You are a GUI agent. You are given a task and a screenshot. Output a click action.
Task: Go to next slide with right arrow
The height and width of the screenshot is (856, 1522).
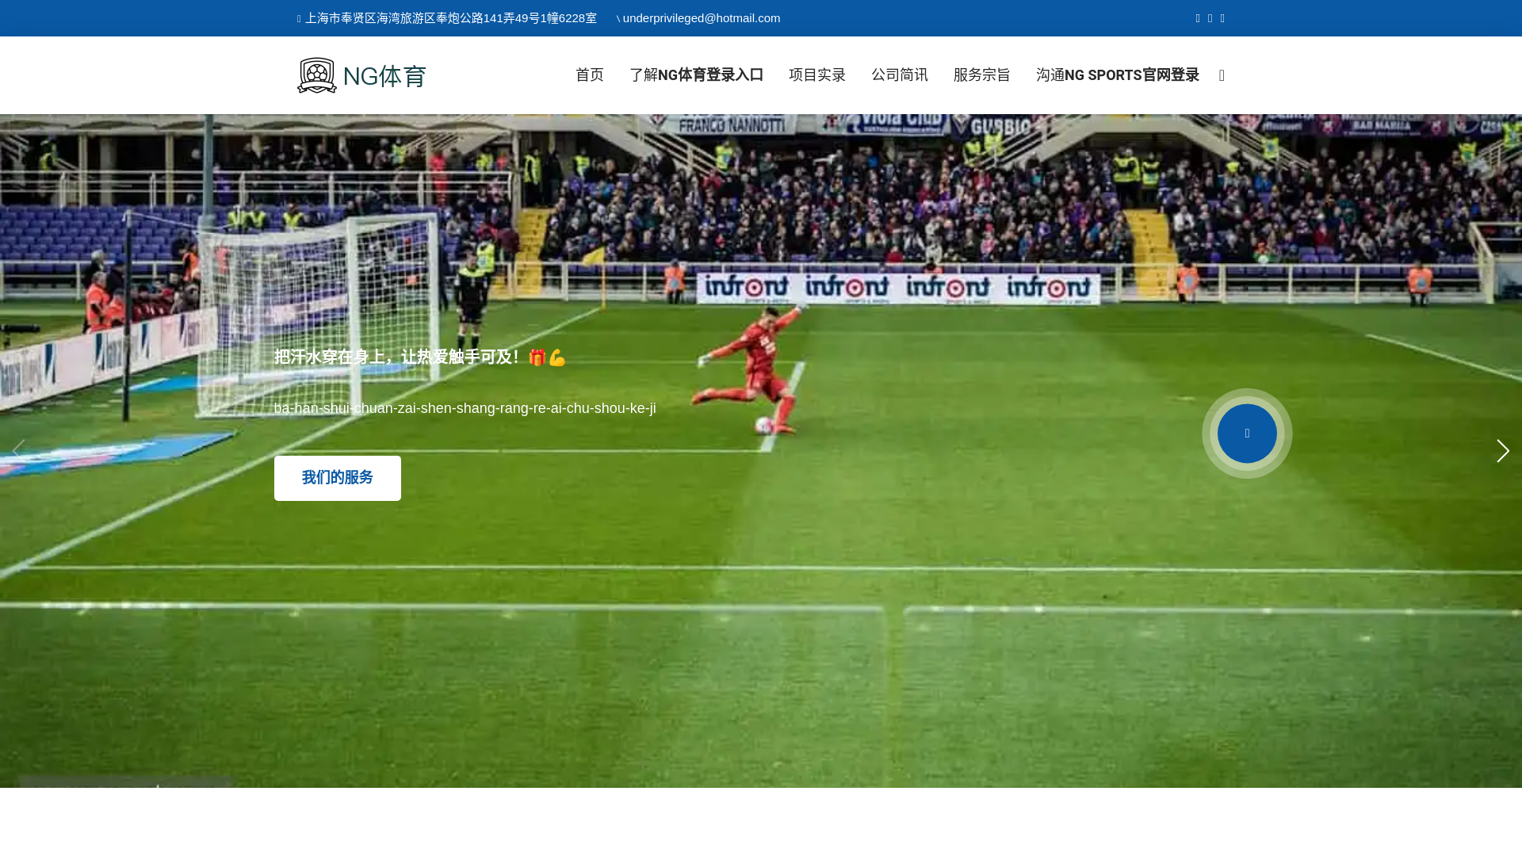pyautogui.click(x=1502, y=451)

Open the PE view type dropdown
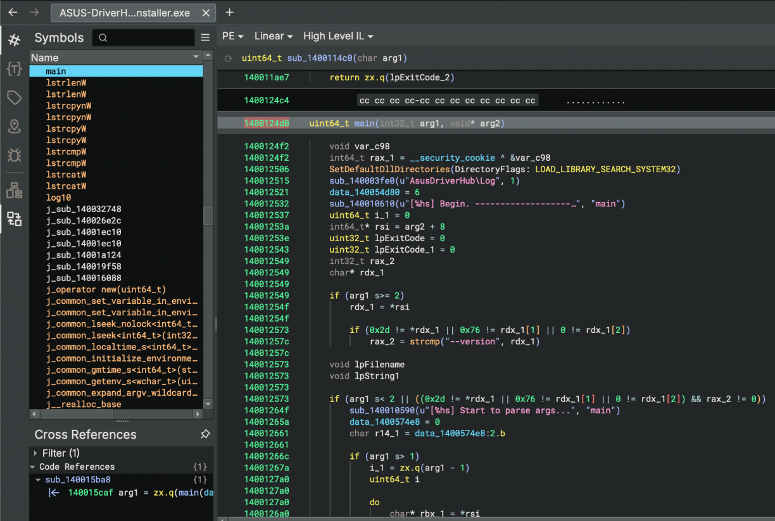pyautogui.click(x=232, y=36)
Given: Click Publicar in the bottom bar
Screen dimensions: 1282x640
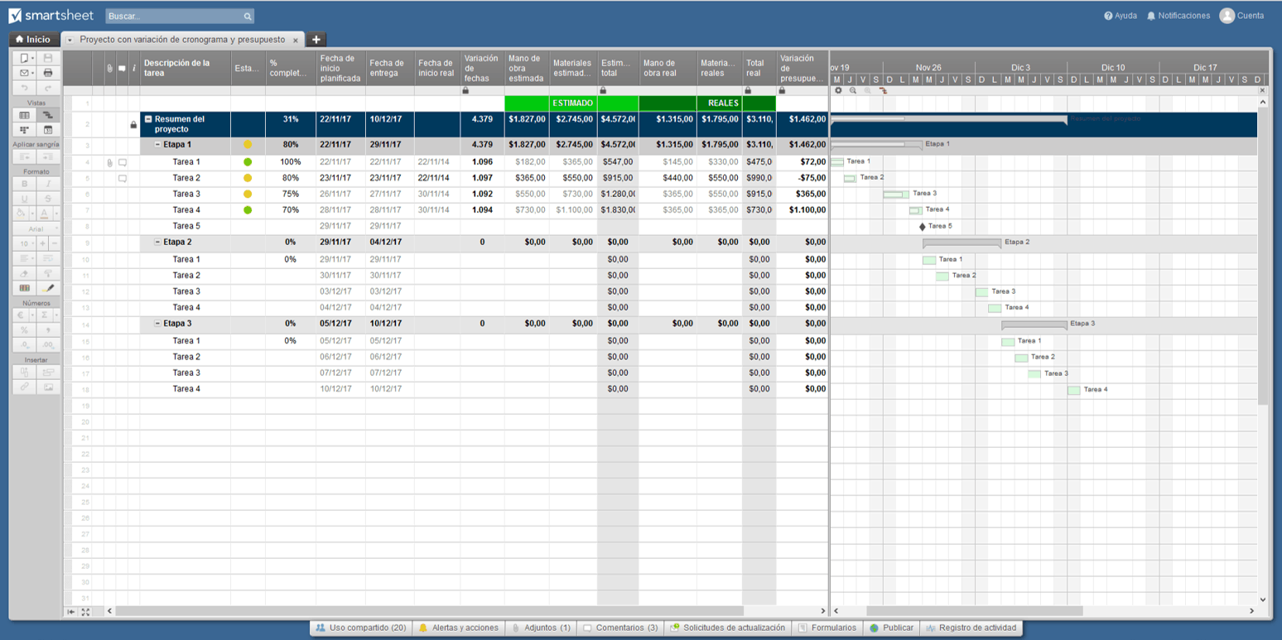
_ _ _
BRIEF
Copy the text of all three items above word for word, leaving out the pictures.

RESPONSE TO THE TASK
You are a GUI agent. You are given a task and a screenshot. Output a click action.
Task: Go to next slide with right arrow
The height and width of the screenshot is (856, 1522).
pyautogui.click(x=1502, y=451)

Open the PE view type dropdown
pyautogui.click(x=232, y=36)
Given: Click Publicar in the bottom bar
Screen dimensions: 1282x640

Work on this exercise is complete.